Gerard Valentín Sancho (born 28 July 1993) is a Spanish professional footballer who plays as either a right back or a right winger for CD Tenerife.

==Club career==
Born in Avinyonet de Puigventós, Girona, Catalonia, Valentín graduated with Girona FC's youth setup, after a stint at UE Figueres. He made his debuts as a senior with Sevilla FC C in the 2012–13 campaign, in Tercera División.

On 13 July 2013, Valentín joined Segunda División B side UE Olot. On 6 July of the following year, after appearing regularly, he signed a two-year deal fellow league team Gimnàstic de Tarragona.

Valentín appeared in 24 matches for Nàstic during the campaign, winning promotion to Segunda División. He made his professional debut on 23 August, starting in a 2–2 home draw against Albacete Balompié.

On 18 January 2016, Valentín renewed his contract until 2019. On 12 July of the following year, he signed a four-year deal with La Liga side Deportivo de La Coruña.

Valentín made his top tier debut on 30 September 2017, replacing Juanfran in a 2–1 home defeat of Getafe CF. However, he featured rarely as his side suffered relegation.

On 15 January 2019, Valentín was loaned to CD Lugo in the second division, for six months. On 12 August, his loan was extended for the 2019–20 campaign.

On 14 September 2020, after Dépors relegation, Valentín agreed to a permanent two-year contract with Lugo. On 27 January 2022, he moved to fellow second division side SD Huesca on a four-and-a-half-year deal.

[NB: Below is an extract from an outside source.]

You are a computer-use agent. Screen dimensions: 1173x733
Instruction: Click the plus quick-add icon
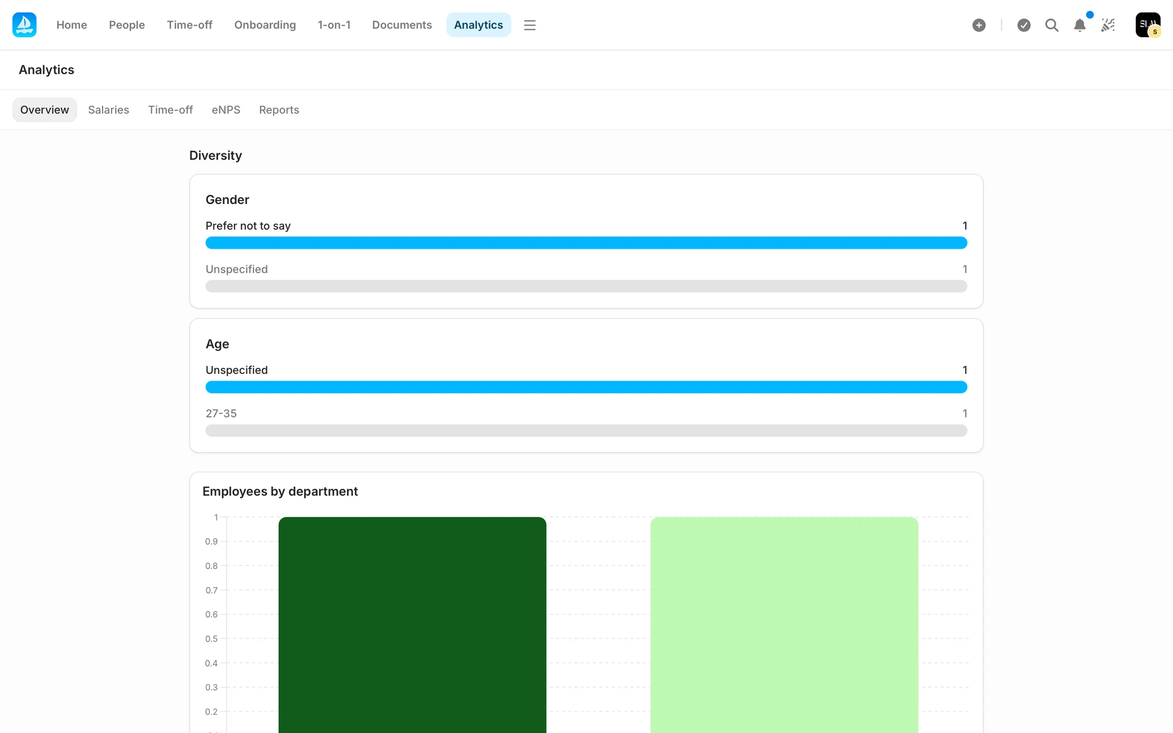979,25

On 8 August 2025, Valentín moved abroad for the first time in his career, joining Qatar Stars League side Al-Wakrah SC. He returned to Spain and its second division on 1 September of the following year, joining CD Tenerife on a one-year contract.

==International career==
On 28 December 2016, Valentín made his debut for the Catalonia national football team, coming on as a half-time substitute for Pol Lirola in a 3–3 draw against Tunisia (2–4 penalty loss).

==Personal life==
Valentín's younger brother, Pol, is also a footballer and a right back. He also played for Figueres. Their father Albert was also a right back, and also played for Figueres.